Pour suivre les dernières évolutions dans la bataille qui oppose la FIA, la FOTA et la FOM, il faut éviter de s'absenter pendant plus de 10 mn. Alors que la deadline du 12 juin approche (demain, la FIA annonce le nom des écuries retenues pour 2010) et que la FOTA pas dupe de la récente réponse assez floue de Mosley a en substance réaffirmé qu'ils avaient fait assez de concessions comme ça et que plus rien ne les ferait changer de position, on apprend il y a quelques minutes que la FIA va rencontrer la FOTA à Londres aujourd'hui dans une nouvelle réunion de la dernière chance.
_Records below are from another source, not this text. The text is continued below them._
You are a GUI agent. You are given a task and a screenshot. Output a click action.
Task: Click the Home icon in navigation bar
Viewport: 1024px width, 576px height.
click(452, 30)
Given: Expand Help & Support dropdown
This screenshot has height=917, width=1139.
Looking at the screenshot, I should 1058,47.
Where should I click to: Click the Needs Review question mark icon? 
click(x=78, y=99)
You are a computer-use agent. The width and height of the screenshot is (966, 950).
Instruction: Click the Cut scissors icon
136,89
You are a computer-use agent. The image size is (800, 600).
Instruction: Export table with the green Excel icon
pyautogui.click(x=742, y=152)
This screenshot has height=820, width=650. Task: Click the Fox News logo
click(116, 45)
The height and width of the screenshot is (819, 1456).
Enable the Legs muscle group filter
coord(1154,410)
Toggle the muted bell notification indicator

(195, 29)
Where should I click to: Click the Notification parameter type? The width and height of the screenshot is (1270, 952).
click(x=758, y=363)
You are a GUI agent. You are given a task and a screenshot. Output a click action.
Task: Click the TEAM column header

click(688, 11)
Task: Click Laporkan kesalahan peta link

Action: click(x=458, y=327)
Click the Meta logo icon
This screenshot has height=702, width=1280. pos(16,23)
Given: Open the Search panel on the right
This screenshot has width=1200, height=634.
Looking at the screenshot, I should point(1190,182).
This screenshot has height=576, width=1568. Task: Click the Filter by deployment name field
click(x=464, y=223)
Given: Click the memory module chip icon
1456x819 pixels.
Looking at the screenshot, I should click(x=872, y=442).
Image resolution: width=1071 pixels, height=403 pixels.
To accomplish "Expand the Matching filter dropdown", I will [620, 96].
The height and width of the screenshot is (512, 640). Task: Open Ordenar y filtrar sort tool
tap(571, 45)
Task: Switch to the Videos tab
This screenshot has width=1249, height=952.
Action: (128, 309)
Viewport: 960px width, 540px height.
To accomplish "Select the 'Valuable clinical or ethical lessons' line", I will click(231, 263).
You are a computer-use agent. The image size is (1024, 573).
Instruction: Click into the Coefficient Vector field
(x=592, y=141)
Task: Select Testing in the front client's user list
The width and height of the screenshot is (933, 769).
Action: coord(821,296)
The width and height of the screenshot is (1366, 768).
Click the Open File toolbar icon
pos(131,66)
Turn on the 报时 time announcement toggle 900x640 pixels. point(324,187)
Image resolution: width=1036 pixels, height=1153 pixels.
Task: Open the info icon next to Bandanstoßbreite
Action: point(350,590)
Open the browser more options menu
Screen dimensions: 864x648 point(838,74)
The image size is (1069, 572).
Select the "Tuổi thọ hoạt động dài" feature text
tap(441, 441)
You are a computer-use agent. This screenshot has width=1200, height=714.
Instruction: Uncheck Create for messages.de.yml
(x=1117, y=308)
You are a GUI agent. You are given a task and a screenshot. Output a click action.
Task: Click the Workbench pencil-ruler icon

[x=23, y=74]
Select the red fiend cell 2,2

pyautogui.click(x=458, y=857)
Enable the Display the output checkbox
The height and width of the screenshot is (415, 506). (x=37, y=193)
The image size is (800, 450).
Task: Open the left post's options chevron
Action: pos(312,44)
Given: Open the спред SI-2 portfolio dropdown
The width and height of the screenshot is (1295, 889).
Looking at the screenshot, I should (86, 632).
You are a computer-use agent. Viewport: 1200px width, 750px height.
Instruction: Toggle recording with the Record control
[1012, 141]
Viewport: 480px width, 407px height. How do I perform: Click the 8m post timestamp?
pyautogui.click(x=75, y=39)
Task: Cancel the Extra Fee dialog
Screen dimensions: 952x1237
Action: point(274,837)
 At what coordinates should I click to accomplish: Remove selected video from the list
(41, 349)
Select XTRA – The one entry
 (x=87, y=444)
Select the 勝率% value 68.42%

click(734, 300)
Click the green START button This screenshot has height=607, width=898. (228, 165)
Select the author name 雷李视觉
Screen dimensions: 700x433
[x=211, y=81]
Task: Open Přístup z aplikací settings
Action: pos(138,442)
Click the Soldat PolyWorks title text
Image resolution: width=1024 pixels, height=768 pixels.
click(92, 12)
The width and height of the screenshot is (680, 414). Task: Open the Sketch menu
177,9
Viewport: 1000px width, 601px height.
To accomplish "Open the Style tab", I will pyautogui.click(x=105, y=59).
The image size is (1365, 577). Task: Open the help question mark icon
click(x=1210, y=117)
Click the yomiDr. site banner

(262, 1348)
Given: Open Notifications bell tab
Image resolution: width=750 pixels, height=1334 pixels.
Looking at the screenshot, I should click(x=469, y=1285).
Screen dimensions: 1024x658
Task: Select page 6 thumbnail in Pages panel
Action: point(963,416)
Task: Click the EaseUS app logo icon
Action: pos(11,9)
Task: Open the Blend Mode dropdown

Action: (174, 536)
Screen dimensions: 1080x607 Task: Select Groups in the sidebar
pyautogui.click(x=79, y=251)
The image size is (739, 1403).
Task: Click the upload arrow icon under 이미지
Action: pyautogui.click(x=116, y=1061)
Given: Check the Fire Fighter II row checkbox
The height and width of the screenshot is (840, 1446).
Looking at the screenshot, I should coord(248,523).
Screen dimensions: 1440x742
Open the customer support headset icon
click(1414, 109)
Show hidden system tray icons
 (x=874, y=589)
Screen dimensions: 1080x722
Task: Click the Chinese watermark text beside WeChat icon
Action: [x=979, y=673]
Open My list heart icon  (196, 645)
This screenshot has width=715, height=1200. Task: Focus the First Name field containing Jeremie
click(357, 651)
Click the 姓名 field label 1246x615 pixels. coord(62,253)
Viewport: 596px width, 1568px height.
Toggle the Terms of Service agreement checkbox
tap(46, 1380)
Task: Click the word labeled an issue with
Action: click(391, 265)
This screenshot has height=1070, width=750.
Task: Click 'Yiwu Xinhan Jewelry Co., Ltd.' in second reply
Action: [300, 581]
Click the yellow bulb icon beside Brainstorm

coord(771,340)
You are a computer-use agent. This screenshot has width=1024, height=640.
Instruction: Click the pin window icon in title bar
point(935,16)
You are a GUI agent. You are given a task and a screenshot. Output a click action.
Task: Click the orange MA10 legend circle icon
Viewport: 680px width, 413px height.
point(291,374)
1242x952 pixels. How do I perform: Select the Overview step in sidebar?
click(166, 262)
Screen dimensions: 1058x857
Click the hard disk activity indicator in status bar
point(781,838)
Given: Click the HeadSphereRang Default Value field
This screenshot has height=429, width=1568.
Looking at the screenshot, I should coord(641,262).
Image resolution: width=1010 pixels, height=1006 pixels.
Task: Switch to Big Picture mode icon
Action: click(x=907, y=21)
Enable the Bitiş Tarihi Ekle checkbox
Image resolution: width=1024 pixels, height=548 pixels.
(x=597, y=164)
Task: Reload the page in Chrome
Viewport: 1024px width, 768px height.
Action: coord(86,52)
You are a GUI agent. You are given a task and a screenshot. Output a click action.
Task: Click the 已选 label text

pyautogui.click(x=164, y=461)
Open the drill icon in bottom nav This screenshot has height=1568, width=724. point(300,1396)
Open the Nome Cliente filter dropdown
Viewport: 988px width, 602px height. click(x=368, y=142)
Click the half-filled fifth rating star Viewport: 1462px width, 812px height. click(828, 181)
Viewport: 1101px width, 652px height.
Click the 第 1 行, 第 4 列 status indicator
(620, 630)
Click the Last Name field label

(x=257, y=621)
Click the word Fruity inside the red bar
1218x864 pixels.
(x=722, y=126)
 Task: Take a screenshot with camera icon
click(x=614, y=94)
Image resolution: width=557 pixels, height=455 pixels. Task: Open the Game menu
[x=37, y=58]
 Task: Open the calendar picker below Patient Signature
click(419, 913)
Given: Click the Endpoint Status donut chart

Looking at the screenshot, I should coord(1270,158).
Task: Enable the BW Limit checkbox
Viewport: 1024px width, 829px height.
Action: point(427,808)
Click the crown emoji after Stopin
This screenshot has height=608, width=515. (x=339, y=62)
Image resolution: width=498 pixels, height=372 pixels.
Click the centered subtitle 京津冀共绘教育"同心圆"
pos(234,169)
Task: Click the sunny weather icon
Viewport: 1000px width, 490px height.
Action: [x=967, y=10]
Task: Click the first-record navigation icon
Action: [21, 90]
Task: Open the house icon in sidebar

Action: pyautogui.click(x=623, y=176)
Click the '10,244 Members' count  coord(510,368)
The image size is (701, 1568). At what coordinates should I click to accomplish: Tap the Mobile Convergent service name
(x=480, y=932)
Selon Autosport, le discours de Max Mosley serait subitement devenu moins agressif et beaucoup plus conciliant avec les demandes des représentants de la FOTA. Selon le magazine britannique, Mosley aurait accepté d'adoucir sa position et son règlement 2010 en relevant le plafonnement du budget autour de 100 millions d'euros et en supprimant le système à 2 vitesses qui autorisaient les petites équipes respectant le budget plafonné à disposer d'avantages techniques capables de leur offrir le même niveau de performance que les pointures du championnat !

Il semble que ces avantages seront dorénavant accordés à tous les concurrents et que la FIA va se concentrer sur un autre domaine permettant aux petites écuries d'être compétitives : le partage de technologies. Ainsi, pour 2010 et 2011, il semble acquis que les petites équipes auront la possibilité de disposer des technologies et des connaissances développées par les concurrents actuels de la F1.

Toutefois, Max Mosley a réaffirmé son intention de faire tomber le budget plafonné à 45 millions d'euros dès 2011 tout en ouvrant une nouvelle fois la porte à la discussion en évoquant à nouveau les exclusions à ce budget (pilotes, top ingénieurs .... etc). Concernant le projet d'accords Concorde envoyé par la FOTA, Mosley s'est dit prêt à les signer dans leur ensemble très rapidement.

En somme, Mosley s'accorderait avec une partie des demandes de la FOTA. Mais ne nous emballons pas, il reste encore le problème de la gouvernance et des revenus de la FOM à régler.